On April 25, 1953, the plaintiff replied with a general denial and an admission that Smith owned the real estate subject to oil and gas leases and stated mineral conveyances of record on the date of the deed to him; that no production had been had; that the primary terms of the mineral conveyances had expired and the mineral rights had reverted and were now owned by plaintiff. Plaintiff also admitted the conveyance of January 12, 1942, by Smith to Ruggels of the 9/160ths of the mineral rights for a primary term of fifteen years, and that he had purchased the land subject thereto, and alleged that upon the expiration of the primary term or any extension thereof, the mineral rights would revert to the real estate and become his property free and clear of the claims of the defendants. Plaintiff also admitted Smith had made the deed of January 14, 1942, to him and that a true copy was attached to the defendants' answer, that such deed was in all respects in accordance with an oral contract of sale between the parties to the deed, and he denied there was any agreement that 15/16ths of the mineral interests were to be reserved. He prayed for judgment in accordance with the prayer of his original petition ". . . except as to the 9/160ths term mineral interest . . ." held by the defendants; that the deed from Smith to the corporation dated February 23, 1942, recorded November 2, 1942, and all subsequent conveyances of the interest purportedly conveyed be adjudged to be null and void and of no effect and that he have such other relief as the court deem proper.

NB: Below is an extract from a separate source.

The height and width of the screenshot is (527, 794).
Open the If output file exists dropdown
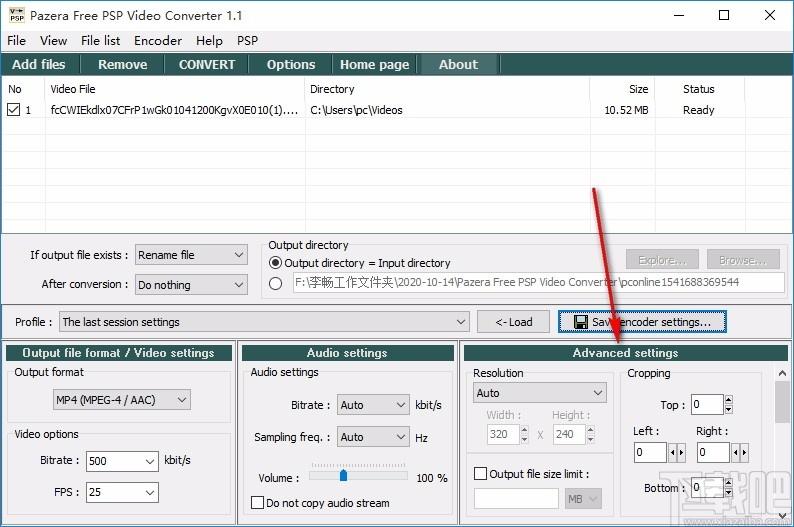191,255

On May 16, 1953, the defendants filed an amendment to their amended answer and cross petition, alleging as an additional defense that if the court should fail to find the 15/16ths of the mineral interests were not conveyed, it should find plaintiff holds the mineral interests in trust for defendants as he had never denied or disputed their rights or repudiated the trust until the filing of this action and had acquiesced by failing to attack the deed of Smith to the corporation of February 23, 1942, recorded November 2, 1942. As an alternative defense, defendants alleged that if the court failed to find the mineral interests were reserved by Smith or that plaintiff held title to the same in trust for defendants, that the deed from Smith to the plaintiff should be reformed to so provide.

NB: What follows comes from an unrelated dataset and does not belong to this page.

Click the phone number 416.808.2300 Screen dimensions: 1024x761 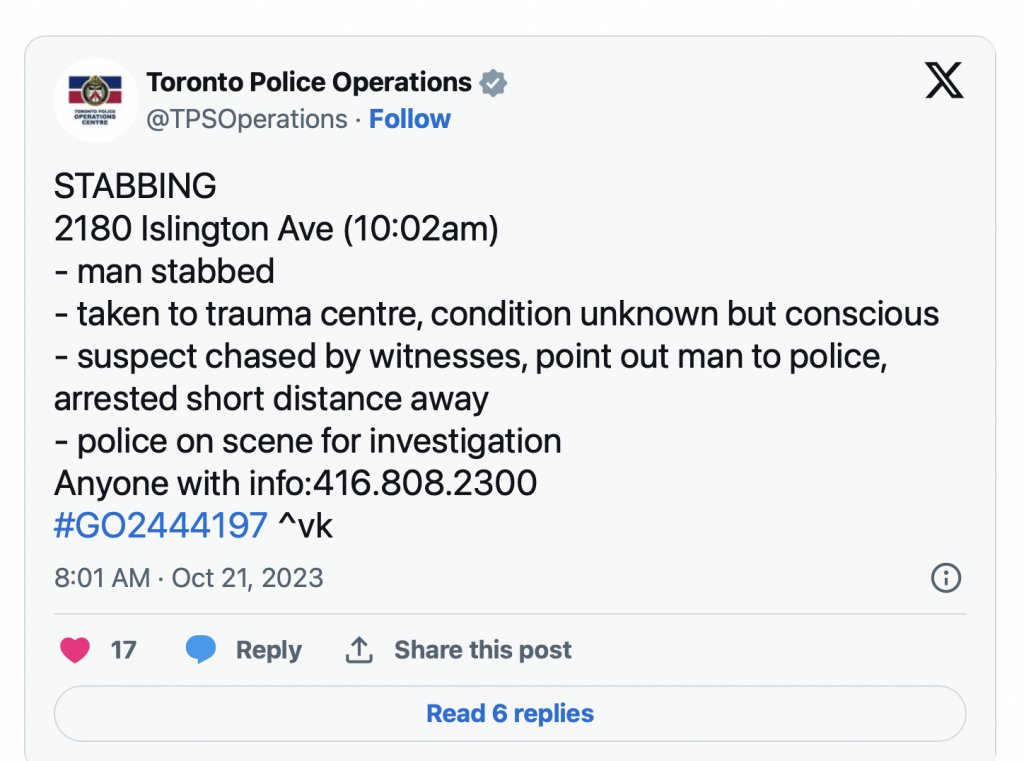[425, 484]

On May 16, 1953, plaintiff filed a reply denying generally all allegations not admitted in pleadings theretofore filed by him and on April 14, 1954, he filed an amended reply, the new portion of which was to allege that defendants' right to reformation was barred by the statute of limitations and particularly by G.S. 1949, 60-306, Sixth.

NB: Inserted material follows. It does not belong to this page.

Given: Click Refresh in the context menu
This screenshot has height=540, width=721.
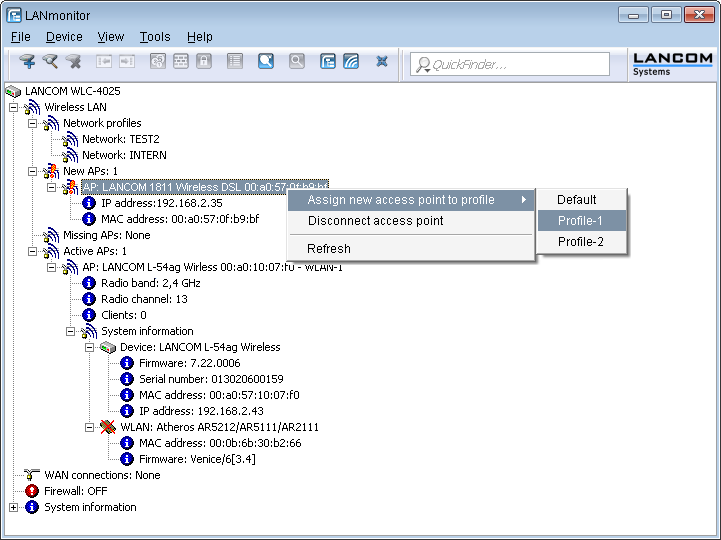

The deed from Mary Smith and husband as parties of the first part to Ben A. Brungardt as party of the second part, dated January 14, 1942, heretofore mentioned, is a standard form of warranty deed. Its terms may be summarized. In consideration of ". . . One Dollar and other valued considerations . . ." first parties granted and conveyed to second party lands described according to the U.S. Government survey, no exceptions or reservations being made in the granting clause, "TO HAVE AND TO HOLD THE SAME, Together with all and singular the tenements, hereditaments and appurtenances belonging or in anywise appertaining forever." There is no exception or reservation in this habendum clause. Under the next paragraph the grantors covenant and agree with party of the second part that they are lawfully seized of an absolute and indefeasible estate of inheritance in fee simple in the granted premises free and clear of any from all former and other grants and encumbrances of what nature and kind soever ". . . except an oil gas lease dated January 10th 1942, to F.H. Koelling, Jr., and excepting seven hundred fifty (750) acres of royalty commonly known as 15/16ths royalty or mineral interest, and that they will WARRANT AND FOREVER DEFEND the same unto said party of the second part . . ." At the trial both plaintiff and defendants made opening statements at the conclusion of which plaintiff filed a motion for judgment on the opening statement for the reason the pleadings and defendants' opening statement failed to show any defense except as to the outstanding term royalty (mineral) interests, and the defendants filed a similar motion for the reason the pleadings and plaintiff's opening statement established that defendants' contentions were correct. It is unnecessary to set out at length the opening statement and the facts stated. Generally they followed the allegations of the pleadings, the execution and existence of mineral conveyances and the warranty deed from Smith to plaintiff being admitted. Neither statement contained any admission which would preclude recovery by the party making it.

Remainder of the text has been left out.